At one point she walked past a door and halted, frowning. It was the door of the closet she’d hid in when escaping the ghost. The girl thought for a moment. If a zombie were to attack her in her current state, she would barely be able to outrun it. She rubbed her eyes. Her legs were shaking.

The girl opened the closet and stepped inside. Something crunched under her foot.

Suddenly, voice hissed at her from the darkness.

“You killed it,” it whispered. The girl jumped at the sound. It was a soft, distant voice, echoing in her ears. It was coming from the closet.

“You killed so many,” it said. “I will make you pay.”

Something itched on her foot and she shook it frantically, dislodging the small black shape of a spider from her leg. The girl’s eyes widened as the spider hit the floor. And a black sea of crawling legs poured from the closet and pounced at her.

She staggered backwards, tripping on her cape, as the writhing mass seethed around her feet. She leaped as far away as she could, feeling bodies crunch as she landed and ran. The spiders followed, crawling along the walls, giving chase until they were on either side of the girl.

The spiders rained down on her; in her hair, on her face, all over the girl. She fought, she smashed, she stomped on them but there were too many. At the last minute, she reached out a hand in a desperate attempt to get away before she was buried in a twisting, black mob.

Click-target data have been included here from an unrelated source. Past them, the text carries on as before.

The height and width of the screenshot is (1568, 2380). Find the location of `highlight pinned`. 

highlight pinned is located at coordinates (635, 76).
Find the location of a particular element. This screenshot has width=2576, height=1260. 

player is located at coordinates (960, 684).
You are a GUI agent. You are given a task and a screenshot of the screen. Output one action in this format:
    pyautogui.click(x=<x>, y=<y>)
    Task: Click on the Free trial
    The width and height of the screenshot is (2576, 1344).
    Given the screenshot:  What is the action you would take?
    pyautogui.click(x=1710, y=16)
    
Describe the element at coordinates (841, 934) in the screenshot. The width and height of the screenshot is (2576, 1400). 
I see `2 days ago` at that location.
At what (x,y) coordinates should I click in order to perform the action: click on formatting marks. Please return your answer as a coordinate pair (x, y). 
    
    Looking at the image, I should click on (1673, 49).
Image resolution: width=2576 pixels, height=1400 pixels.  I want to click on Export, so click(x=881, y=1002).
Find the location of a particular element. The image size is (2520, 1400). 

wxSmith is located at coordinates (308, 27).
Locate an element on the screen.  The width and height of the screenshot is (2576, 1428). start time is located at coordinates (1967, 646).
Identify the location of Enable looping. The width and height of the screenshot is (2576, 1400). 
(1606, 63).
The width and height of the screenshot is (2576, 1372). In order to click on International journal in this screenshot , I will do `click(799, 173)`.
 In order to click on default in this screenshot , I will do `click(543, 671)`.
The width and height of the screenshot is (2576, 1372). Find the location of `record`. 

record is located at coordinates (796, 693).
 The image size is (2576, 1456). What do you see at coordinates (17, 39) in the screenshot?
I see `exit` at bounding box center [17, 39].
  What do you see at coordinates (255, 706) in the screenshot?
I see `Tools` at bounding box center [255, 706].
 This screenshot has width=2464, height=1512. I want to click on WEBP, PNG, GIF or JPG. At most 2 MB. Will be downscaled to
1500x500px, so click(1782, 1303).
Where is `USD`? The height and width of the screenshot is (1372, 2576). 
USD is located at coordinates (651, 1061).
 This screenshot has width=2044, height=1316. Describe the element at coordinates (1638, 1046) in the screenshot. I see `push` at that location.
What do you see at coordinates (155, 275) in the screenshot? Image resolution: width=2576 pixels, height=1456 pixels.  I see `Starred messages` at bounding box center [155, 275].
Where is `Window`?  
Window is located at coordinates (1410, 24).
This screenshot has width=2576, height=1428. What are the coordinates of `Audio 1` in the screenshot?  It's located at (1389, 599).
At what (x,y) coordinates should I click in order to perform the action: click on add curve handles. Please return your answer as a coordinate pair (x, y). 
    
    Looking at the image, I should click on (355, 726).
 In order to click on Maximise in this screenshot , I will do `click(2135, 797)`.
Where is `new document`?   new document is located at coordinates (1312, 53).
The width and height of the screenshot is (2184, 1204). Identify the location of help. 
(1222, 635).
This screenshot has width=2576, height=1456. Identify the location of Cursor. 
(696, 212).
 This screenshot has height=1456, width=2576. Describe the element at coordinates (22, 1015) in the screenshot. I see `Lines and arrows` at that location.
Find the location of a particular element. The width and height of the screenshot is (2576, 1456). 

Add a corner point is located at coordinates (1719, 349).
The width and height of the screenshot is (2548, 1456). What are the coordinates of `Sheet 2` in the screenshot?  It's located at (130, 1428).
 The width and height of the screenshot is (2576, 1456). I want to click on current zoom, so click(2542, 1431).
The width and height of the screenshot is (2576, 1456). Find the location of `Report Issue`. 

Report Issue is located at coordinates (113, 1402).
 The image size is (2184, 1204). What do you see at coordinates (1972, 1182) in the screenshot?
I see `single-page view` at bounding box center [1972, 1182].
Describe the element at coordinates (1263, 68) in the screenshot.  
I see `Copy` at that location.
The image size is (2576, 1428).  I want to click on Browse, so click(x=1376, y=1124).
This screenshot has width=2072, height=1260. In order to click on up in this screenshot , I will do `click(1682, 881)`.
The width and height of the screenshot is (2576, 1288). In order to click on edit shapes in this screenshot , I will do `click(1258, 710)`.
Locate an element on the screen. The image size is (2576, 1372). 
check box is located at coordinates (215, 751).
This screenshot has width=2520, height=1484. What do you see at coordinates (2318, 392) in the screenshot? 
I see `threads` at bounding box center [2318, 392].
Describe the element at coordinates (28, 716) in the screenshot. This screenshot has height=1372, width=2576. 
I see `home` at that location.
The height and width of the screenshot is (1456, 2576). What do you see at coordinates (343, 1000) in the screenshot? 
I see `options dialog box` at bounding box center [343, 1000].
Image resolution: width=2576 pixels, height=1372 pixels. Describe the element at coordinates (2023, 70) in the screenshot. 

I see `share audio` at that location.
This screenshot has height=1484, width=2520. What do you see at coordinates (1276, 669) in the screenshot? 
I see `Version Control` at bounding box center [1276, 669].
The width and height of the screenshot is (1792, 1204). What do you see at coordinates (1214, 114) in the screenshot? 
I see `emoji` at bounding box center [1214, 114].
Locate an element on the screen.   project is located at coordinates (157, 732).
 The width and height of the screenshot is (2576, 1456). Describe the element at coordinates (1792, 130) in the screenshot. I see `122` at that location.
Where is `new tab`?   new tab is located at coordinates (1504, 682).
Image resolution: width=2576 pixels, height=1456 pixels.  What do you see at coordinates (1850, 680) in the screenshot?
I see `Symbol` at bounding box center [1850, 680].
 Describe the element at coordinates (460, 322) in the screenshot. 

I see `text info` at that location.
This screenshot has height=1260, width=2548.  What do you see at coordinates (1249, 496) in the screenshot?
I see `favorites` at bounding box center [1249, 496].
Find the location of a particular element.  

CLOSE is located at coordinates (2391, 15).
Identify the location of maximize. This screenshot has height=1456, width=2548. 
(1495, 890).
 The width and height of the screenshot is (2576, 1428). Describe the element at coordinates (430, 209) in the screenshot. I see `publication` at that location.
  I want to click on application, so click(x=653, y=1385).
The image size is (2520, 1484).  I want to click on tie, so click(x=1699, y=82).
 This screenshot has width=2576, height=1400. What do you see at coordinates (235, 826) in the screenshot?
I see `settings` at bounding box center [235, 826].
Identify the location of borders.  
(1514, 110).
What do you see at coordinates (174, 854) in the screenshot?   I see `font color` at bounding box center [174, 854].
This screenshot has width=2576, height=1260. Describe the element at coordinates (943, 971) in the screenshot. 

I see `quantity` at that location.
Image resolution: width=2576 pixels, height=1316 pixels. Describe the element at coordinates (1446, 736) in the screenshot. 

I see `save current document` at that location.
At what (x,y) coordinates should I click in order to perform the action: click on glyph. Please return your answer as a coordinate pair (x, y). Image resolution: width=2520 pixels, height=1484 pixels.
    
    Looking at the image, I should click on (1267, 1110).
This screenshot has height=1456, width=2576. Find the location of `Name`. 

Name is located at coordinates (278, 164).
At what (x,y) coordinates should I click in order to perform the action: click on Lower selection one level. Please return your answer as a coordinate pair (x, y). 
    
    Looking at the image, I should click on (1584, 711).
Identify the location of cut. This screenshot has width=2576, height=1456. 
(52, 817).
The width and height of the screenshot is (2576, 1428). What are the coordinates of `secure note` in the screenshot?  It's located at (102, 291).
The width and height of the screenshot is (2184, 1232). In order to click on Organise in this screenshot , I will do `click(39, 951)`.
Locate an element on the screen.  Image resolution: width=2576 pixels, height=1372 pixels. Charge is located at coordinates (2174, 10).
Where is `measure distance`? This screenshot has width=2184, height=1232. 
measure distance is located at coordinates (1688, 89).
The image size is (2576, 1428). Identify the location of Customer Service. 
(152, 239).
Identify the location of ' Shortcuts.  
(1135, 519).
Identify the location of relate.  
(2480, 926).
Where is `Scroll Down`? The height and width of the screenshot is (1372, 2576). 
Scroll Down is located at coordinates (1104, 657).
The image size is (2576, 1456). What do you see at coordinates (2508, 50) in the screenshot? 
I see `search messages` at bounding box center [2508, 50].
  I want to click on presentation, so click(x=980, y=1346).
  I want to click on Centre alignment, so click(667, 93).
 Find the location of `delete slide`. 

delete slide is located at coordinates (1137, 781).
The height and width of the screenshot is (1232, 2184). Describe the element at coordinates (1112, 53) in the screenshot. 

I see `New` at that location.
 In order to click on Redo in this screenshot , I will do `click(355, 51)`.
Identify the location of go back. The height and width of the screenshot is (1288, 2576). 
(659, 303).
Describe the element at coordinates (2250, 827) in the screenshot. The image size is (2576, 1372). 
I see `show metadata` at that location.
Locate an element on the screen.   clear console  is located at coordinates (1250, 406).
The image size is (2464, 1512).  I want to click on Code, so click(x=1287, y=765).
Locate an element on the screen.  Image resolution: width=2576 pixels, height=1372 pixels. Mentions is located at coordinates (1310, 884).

“Why can’t we just eat her?”

“She’s your friend, is she not?” Dominic said, glancing briefly at the banana.

The giant banana peel drooped a little. “Well, not exactly.”

Dominic gave him a quizzical look and turned to the spider queen. “When will she wake up?”

The spider queen was stroking the black widow perched on her shoulder. “Any moment know,” she said in her quiet, whispery voice. “She killed so many,” she added softly.

“Humans panic easily,” Dominic reasoned. He watched the girl curled asleep on the ground.

Her eyes fluttered. Groaning, the girl sat up, rubbing her head, wincing a little. She rubbed the sleep from her eyes and blinked.

The girl saw Dominic and scrambled backwards.

You!” she shrieked. She saw the spider queen standing next to him and her eyes grew wide. “Oh no.”

The reaper was sitting in a chair with his scythe leaned on a table. The ghost drifted lazily around the room, lost in thought, his hollow eyes staring. The girl’s gaze rested on the banana. In the place of the boy she’d known before was a mutant banana peel. What she had originally thought of as tentacles were actually the individual peels. The banana stood of four of these peels like an octopus. He did not have a face.

“Oh no, no, no,” the girl breathed. She glared at Dominic. “What did you do.”

“I didn’t do anything,” Dominic answered calmly. “The house did.”

The girl stared at him.

“Well, I have to admit we got a pretty nice turnout this year,” he shrugged. “Now then. What do you say we turn those rubber fangs of yours into real ones?”